Avant de nous endormir une éclaircie nous permet d’apercevoir le Jason sous vapeur ; bientôt après il disparaît sur l’océan. Probablement à bord on nous croyait à terre depuis longtemps, sains et saufs. « Lorsque Ravna vit le navire pour la dernière fois, écrit Balto dans sa relation de voyage, il médit : « Sommes-nous bêtes d’avoir quitté le vapeur pour venir mourir ici. La grande mer sera notre tombeau. — Cela aurait été très mal d’agir ainsi, répondis-je. Nous n’aurions reçu aucun paiement à notre retour et peut-être le consul norvégien nous aurait rapatriés à Karasjok aux frais du bureau de bienfaisance. Ce qui aurait été une grande honte pour nous. »

Pendant que nous dormons, un de nous reste debout, chargé de nous réveiller si la glace s’ouvrait assez pour nous permettre de continuer vers la côte. Dietrichson s’offrit pour faire le premier quart.
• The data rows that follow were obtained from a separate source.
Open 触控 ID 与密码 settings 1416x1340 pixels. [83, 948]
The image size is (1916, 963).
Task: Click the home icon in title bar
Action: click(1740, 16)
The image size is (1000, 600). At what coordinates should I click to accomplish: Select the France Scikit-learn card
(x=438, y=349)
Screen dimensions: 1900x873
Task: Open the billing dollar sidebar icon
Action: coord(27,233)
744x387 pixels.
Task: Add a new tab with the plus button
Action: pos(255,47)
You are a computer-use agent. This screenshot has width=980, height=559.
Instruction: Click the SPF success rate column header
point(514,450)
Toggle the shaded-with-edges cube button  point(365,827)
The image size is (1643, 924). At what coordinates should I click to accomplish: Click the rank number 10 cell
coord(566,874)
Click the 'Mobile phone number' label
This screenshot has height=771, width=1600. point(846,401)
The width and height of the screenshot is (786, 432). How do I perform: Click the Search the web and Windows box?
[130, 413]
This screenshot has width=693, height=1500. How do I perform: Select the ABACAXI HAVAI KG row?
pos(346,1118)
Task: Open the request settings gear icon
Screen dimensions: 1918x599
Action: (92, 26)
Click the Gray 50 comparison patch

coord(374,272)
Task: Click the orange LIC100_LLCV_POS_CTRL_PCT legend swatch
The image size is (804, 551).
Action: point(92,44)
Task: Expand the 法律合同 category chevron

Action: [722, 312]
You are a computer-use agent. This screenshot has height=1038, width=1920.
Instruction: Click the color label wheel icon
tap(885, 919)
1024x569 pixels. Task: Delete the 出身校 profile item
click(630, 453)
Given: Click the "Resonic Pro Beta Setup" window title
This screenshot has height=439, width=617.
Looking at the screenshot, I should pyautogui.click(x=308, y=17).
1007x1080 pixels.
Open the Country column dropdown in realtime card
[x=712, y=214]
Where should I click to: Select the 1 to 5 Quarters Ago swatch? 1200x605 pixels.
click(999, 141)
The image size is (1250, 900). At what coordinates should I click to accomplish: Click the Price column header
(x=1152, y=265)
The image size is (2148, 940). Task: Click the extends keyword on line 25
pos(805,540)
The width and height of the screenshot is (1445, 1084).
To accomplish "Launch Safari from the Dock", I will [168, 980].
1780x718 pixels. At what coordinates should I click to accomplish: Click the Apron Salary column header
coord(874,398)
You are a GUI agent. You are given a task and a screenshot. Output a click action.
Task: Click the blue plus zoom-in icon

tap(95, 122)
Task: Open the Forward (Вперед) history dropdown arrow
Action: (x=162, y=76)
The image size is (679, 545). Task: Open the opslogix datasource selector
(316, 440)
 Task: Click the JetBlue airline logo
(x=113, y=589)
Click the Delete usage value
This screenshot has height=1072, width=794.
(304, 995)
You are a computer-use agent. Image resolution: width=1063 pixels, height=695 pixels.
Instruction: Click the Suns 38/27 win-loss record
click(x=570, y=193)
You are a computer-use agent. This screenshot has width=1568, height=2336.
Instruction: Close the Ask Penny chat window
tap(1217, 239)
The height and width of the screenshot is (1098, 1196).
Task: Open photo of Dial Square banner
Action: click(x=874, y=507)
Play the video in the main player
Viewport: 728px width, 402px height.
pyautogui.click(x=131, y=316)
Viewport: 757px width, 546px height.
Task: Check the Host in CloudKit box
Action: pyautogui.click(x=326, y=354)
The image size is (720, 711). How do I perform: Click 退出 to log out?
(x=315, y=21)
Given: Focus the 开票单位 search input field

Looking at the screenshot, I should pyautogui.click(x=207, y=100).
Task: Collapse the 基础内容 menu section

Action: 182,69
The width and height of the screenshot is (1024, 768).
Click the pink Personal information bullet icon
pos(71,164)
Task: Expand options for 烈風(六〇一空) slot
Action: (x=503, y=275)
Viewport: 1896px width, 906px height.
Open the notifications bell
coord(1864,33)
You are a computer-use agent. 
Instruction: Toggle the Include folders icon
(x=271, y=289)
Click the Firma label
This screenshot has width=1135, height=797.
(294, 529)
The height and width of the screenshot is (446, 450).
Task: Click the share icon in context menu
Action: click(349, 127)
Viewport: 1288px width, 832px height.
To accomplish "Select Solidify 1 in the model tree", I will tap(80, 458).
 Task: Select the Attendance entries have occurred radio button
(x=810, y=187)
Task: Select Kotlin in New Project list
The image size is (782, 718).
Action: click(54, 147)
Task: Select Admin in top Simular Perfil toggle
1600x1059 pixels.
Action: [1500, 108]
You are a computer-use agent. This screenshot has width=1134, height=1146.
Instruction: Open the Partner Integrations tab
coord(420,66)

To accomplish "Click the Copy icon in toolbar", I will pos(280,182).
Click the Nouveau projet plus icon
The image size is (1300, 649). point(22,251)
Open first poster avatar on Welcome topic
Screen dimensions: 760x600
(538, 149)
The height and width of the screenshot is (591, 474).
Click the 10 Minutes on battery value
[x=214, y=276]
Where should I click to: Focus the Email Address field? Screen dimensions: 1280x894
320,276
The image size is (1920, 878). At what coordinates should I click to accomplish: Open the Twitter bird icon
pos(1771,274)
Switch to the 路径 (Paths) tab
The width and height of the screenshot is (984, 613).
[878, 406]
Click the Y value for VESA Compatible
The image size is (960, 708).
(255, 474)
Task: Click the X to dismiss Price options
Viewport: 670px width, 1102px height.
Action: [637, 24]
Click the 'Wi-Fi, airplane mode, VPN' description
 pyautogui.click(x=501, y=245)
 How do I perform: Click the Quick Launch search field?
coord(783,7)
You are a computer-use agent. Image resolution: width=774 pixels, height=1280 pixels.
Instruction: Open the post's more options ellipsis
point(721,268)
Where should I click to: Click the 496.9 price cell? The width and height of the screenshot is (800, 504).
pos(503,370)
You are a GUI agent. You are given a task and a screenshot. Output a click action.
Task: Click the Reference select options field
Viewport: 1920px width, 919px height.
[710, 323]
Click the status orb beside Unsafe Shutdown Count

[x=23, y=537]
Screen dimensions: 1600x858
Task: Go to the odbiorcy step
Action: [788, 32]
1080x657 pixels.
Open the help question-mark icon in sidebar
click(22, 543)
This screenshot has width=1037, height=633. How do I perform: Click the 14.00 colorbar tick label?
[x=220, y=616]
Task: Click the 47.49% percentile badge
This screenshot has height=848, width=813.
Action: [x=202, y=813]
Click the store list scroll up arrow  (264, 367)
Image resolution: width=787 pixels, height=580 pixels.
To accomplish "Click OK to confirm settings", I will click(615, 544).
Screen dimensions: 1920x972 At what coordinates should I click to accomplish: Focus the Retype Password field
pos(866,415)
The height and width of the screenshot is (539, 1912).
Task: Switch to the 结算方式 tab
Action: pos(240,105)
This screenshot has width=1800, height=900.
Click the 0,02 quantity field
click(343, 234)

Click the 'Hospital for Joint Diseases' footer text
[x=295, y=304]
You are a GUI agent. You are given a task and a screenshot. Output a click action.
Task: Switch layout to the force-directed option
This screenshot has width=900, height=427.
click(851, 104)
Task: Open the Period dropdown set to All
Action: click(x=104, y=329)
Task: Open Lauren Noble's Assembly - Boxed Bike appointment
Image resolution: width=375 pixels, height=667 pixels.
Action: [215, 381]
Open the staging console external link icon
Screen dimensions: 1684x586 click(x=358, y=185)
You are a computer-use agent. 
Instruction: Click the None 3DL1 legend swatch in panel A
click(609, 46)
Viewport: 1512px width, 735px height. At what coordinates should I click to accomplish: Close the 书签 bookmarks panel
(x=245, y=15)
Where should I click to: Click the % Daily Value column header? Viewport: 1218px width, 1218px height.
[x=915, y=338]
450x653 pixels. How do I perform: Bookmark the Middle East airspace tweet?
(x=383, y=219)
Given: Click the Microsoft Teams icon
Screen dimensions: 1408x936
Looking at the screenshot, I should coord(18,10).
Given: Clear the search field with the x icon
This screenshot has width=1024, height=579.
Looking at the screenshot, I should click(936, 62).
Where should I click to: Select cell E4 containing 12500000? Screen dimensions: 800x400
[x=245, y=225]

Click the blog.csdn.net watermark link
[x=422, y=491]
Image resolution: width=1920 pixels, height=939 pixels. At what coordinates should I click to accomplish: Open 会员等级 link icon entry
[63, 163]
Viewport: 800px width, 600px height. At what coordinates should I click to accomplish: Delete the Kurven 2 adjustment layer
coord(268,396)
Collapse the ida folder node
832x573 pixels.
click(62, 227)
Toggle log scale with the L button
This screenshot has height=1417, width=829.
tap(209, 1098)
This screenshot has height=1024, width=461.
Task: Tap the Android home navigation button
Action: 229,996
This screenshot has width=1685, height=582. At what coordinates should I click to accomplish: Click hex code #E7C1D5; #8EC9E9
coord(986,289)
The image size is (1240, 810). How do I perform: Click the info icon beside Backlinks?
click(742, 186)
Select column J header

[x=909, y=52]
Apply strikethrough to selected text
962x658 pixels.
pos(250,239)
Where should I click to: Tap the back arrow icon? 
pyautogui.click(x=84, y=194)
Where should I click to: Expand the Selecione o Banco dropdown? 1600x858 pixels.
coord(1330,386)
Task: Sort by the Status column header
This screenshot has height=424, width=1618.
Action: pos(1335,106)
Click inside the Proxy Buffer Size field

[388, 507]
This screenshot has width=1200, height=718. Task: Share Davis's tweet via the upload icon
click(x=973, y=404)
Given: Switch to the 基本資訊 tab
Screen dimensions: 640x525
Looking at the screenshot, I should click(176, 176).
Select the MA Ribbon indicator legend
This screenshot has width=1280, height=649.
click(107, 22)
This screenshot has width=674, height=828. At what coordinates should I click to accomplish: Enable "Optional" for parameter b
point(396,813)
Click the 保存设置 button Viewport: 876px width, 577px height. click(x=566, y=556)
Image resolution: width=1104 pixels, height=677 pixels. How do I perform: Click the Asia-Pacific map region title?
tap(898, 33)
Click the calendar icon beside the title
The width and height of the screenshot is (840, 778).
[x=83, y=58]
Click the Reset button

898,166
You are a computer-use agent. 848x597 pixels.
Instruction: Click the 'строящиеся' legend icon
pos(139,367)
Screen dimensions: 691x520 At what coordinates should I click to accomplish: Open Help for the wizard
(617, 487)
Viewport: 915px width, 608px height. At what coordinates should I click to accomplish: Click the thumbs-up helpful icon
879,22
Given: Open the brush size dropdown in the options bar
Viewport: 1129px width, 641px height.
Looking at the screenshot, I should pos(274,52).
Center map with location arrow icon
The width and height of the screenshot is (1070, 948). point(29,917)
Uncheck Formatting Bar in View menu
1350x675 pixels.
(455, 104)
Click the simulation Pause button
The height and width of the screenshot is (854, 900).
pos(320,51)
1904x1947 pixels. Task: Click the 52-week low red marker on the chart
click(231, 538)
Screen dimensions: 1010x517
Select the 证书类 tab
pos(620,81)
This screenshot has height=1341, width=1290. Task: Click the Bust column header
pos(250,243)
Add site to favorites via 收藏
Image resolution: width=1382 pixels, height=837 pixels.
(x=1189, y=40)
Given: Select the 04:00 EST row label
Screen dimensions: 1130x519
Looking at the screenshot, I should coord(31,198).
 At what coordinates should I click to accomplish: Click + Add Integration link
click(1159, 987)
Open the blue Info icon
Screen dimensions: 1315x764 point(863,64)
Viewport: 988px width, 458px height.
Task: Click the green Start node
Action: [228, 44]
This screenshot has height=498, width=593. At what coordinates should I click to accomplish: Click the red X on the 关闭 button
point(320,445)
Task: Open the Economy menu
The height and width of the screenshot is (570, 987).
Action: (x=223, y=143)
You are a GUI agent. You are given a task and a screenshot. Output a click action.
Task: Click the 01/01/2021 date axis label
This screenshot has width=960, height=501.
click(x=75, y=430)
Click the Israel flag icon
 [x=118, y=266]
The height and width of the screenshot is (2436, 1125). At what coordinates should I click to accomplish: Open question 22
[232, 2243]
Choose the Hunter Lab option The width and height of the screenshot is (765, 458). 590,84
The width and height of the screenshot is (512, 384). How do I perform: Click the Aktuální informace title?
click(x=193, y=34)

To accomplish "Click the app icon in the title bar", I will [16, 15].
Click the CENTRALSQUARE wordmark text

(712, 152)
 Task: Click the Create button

Les glaces ne s’écartèrent que très peu, une seule fois et encore pendant un instant. Je pensais profiter de cette occasion pour nous remettre en marche, mais bientôt les pressions recommencèrent. D’autre part les glaçons étaient trop petits pour qu’il fût possible de haler les canots. Tant que la pluie tombait, nous pouvions dormir et attendre. Nous étions déjà à ce moment emportés par un courant !

Nous sommes entraînés à toute vitesse au milieu d’un large banc de glace à l’ouest du Sermilikfjord. Là un courant nous porte dans le sud et nous éloigne de la côte, en dépit de tous nos efforts pour nous en rapprocher. Si nous n’avions pas été retardés par l’accident arrivé au canot, nous aurions pu traverser ce banc, où le courant est très violent, et atteindre ensuite des eaux plus calmes le long de terre.

La vitesse du courant dépassait toutes mes prévisions. Que ce courant fût rapide, je le savais, mais si j’avais connu sa véritable force, j’aurais pris d’autres dispositions. Il eût été par exemple préférable de débarquer sur la banquise plus à l’est, par le travers du cap Dan ; là nous aurions, suivant toute probabilité, traversé la barrière de glaces, sans être entraînés à l’ouest, au delà de l’embouchure du Sermilikfjord, dans le grand banc où le courant porte vers le sud. Dans notre position nous pouvions seulement examiner la situation dans laquelle nous nous serions trouvés si nous avions agi ainsi. Si, pendant une heure seulement, le chenal avait été un peu ouvert.